- [RECORDS FOR THE EXERCISE]:
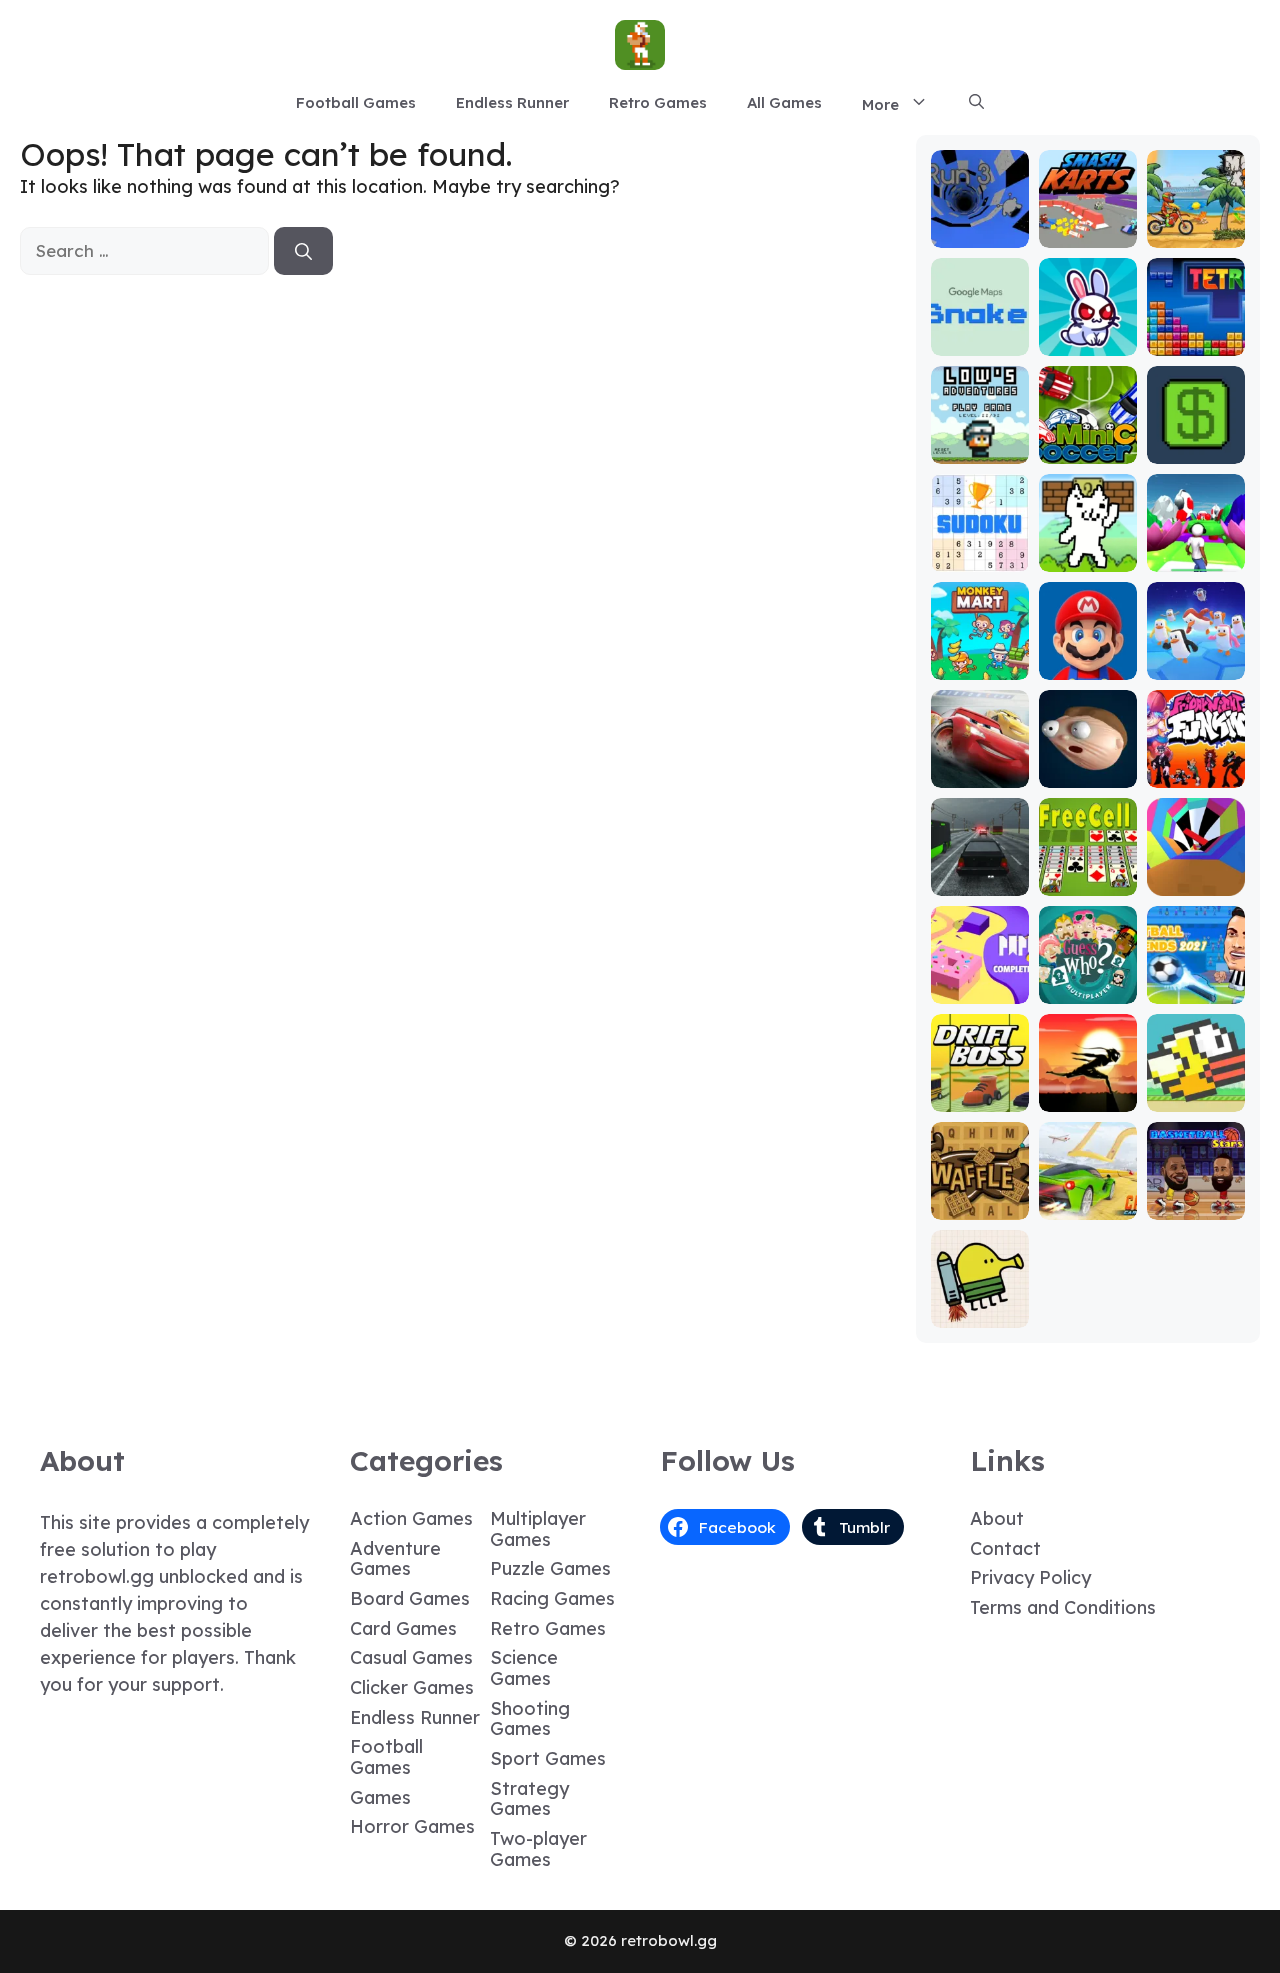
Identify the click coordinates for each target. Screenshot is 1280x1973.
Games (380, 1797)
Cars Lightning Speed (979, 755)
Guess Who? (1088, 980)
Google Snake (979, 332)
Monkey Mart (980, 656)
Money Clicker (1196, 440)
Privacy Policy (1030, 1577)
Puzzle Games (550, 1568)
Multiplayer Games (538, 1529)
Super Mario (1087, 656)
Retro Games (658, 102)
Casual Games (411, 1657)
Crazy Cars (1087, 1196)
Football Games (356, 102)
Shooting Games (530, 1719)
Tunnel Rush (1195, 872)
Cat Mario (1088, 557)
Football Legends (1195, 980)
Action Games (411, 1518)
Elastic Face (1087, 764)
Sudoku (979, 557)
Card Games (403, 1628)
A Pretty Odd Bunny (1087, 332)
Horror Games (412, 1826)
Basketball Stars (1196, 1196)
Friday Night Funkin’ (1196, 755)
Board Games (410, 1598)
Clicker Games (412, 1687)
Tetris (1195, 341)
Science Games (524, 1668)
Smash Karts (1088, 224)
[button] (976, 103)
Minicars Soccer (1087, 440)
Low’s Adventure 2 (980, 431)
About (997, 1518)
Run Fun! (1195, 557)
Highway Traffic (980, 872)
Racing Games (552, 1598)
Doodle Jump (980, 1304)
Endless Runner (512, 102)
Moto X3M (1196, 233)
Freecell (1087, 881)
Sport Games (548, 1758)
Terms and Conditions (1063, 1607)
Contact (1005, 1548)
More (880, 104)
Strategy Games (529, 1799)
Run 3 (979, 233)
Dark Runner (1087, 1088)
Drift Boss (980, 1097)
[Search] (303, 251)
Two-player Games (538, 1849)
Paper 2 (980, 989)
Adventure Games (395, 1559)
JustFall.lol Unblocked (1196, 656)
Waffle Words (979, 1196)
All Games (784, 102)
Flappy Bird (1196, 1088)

* * *

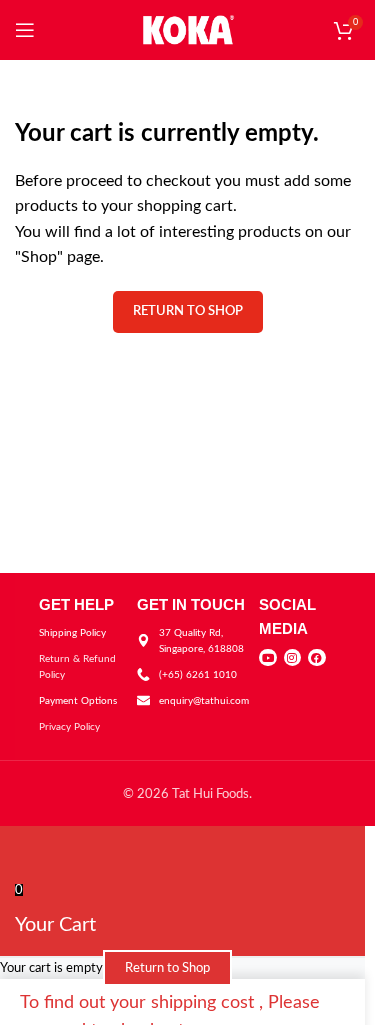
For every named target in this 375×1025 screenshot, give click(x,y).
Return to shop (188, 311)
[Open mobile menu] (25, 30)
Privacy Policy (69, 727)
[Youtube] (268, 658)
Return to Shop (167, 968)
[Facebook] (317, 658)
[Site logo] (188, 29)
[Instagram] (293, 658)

- [YOUR GOAL]:
Would you copy, unchanged, the stretch of the records above that begins at the line containing "Identify the click" and ends at the line containing "Privacy Policy (1030, 1577)", and only that?

- [WORKED SOLUTION]:
Identify the click coordinates for each target. Screenshot is 1280x1973.
Games (380, 1797)
Cars Lightning Speed (979, 755)
Guess Who? (1088, 980)
Google Snake (979, 332)
Monkey Mart (980, 656)
Money Clicker (1196, 440)
Privacy Policy (1030, 1577)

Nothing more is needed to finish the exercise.